Passage shown:
Many of these modifications were also applied to the convective_premixing algorithm. A key difference is that h_i can be evaluated during convective_premixing’s tentative region expansion, allowing the process to be aborted early if the heterogeneity becomes too large. To support these new capabilities, the do_eos_for_cell routine in star/private/micro.f90 was modified, and a new routine, solve_eos_given_PgasS, was added to eos/eos_support.f90. We note that the damping of the mixing is acceptable as long as the mixing timescale remains much shorter than the Kelvin–Helmholtz timescale—that is, as long as mixing continues to occur significantly faster than the planet’s thermal evolution. Since the convective mixing timescale in gas giants is typically six to seven orders of magnitude shorter than the Kelvin–Helmholtz timescale, we can afford to damp the mixing somewhat without affecting the overall evolution. Figure 4 illustrates this process. As a result, MESA mixes unstable regions over several smaller time steps instead of a single, large one. In addition, gentle_mixing also monitors changes during convective_premixing: If the newly expanded region alters the composition profile beyond the allowed threshold, gentle_mixing reverts the expansion and exits convective_premixing —again accompanied by a reduction in the time step.

Furthermore, we extended convective_premixing to better resolve convective boundaries under planetary conditions. In its default implementation, convective_premixing holds either pressure and temperature or density and temperature constant during the tentative expansion of a convective region. However, this can introduce significant errors, as temperature may vary strongly when mixing material in planetary interiors. To address this, we introduced two new modes that instead hold either pressure and density or pressure and total entropy in the convective region constant. While fixing any such pair of variables is, strictly speaking, unphysical, the pres-sure-entropy mode in particular provides substantially greater numerical stability than the default approach. In comparison to KH 24, gentle_mixing has undergone several improvements. Most notably, it now includes an adaptive scheme that attempts to mix as much as possible without failures. Figure 5 shows the evolution of two different initial composition profiles utilizing gentle_mixing. The extended profile (left panel) erodes significantly over 10 Gyr, leading to substantial enrichment of the envelope. On the other hand, the core-like profile (right panel) is more resilient, losing only its outer gradient during the same period. Despite the differing degrees of mixing, both models exhibit significant changes to their internal structures. Figure B.1 compares the resulting temperature profiles for simulations with and without mixing after 10 Gyr. If mixing is ignored, composition gradients artificially suppress convection, resulting in interiors that are considerably hotter than they should be. When mixing is included, only the innermost physically stable layers retain elevated temperatures; the outer interior approximately recovers the temperature structure of a homogeneous model with the same bulk composition. Thus, although the extent of convective mixing depends on the details of the entropy and composition profiles (see KH 24 for a full theoretical treatment), accurately modeling the mixing process is crucial to obtain realistic internal structures.

Raw data:
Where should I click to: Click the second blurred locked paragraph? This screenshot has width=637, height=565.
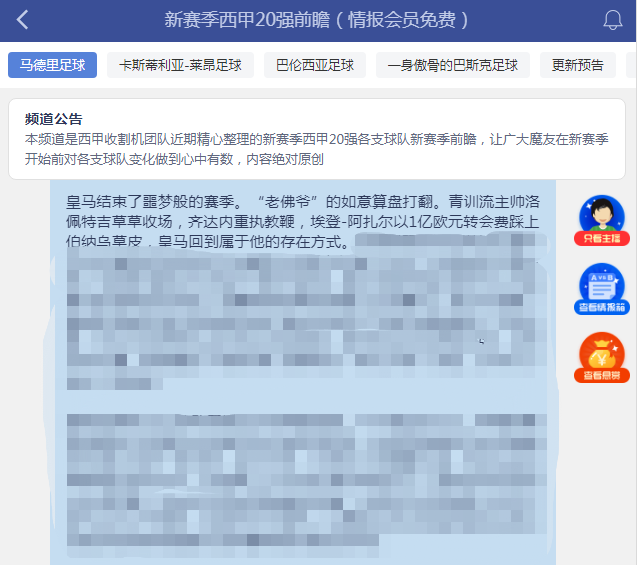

Directions:
A) In the passage on convective mixing, to which file was the new routine solve_eos_given_PgasS added?
B) Write what comes next in the passage on convective mixing, picking up after its last sentence.
The lines aren't needed for what comes next.

Answers by task:
A) eos/eos_support.f90

B)
Fig. 4

Sketch of the gentle_mixing algorithm. Rather than transitioning directly from the initial to the final heavy-element profile, the algorithm inserts several intermediate steps. The inset in the top right corner shows how the damping of mixing efficiency is accompanied by a reduction in time step.

Fig. 5

Evolution of the composition profile for a 1 M_J planet and an entropy of 8 k_B m_u⁻¹, starting from an extended composition profile (left) and a core-like structure (right).

5 Helium rain

While hydrogen and helium can be mixed, under some pressures and temperatures, helium becomes immiscible with hydrogen, leading to phase separation. This process is known as “helium rain” (Stevenson & Salpeter 1977). The settling of helium leads to energy release and can affect planetary evolution. Although the H–He phase diagram is still being investigated and the exact conditions for H–He demixing remain uncertain (Lorenzen et al. 2011; Schöttler & Redmer 2018; Brygoo et al. 2021), it is clear that helium rain has occurred in both Jupiter and Saturn (for example, Fortney & Hubbard 2004; Howard et al. 2024, and references therein). Therefore, we also incorporated helium rain and element sedimentation more generally in MESA (see Knierim & Helled 2025, for details). The implementation proceeds in three steps: (1) determine the immiscibility region using a user-supplied phase diagram, (2) remove the sedimenting species, and (3) repeat steps (1) and (2) until convergence is reached.

In step (1), the user-supplied phase diagram is read into a custom phase_diagram type. This type stores the lower and upper miscible number fractions, together with the corresponding temperature and pressure values. The user can specify the elements to be included and to apply a temperature shift. To determine whether a cell undergoes precipitation, we first linearly interpolate the lower and upper miscible fractions in pressure–temperature space. We then evaluate whether the local abundance ratio lies above, within, or below the miscibility gap. For ratios inside the gap, we calculate the depletion required for the composition to reach the lower miscibility boundary. The resulting abundance change is converted into a mass abundance difference and stored in the array dXi. We compute the changes in the other mass fractions assuming that their ratios remain constant throughout the sedimentation process. We note that in fact it is not trivial to determine the other mass fractions throughout the evolution (see Appendix C).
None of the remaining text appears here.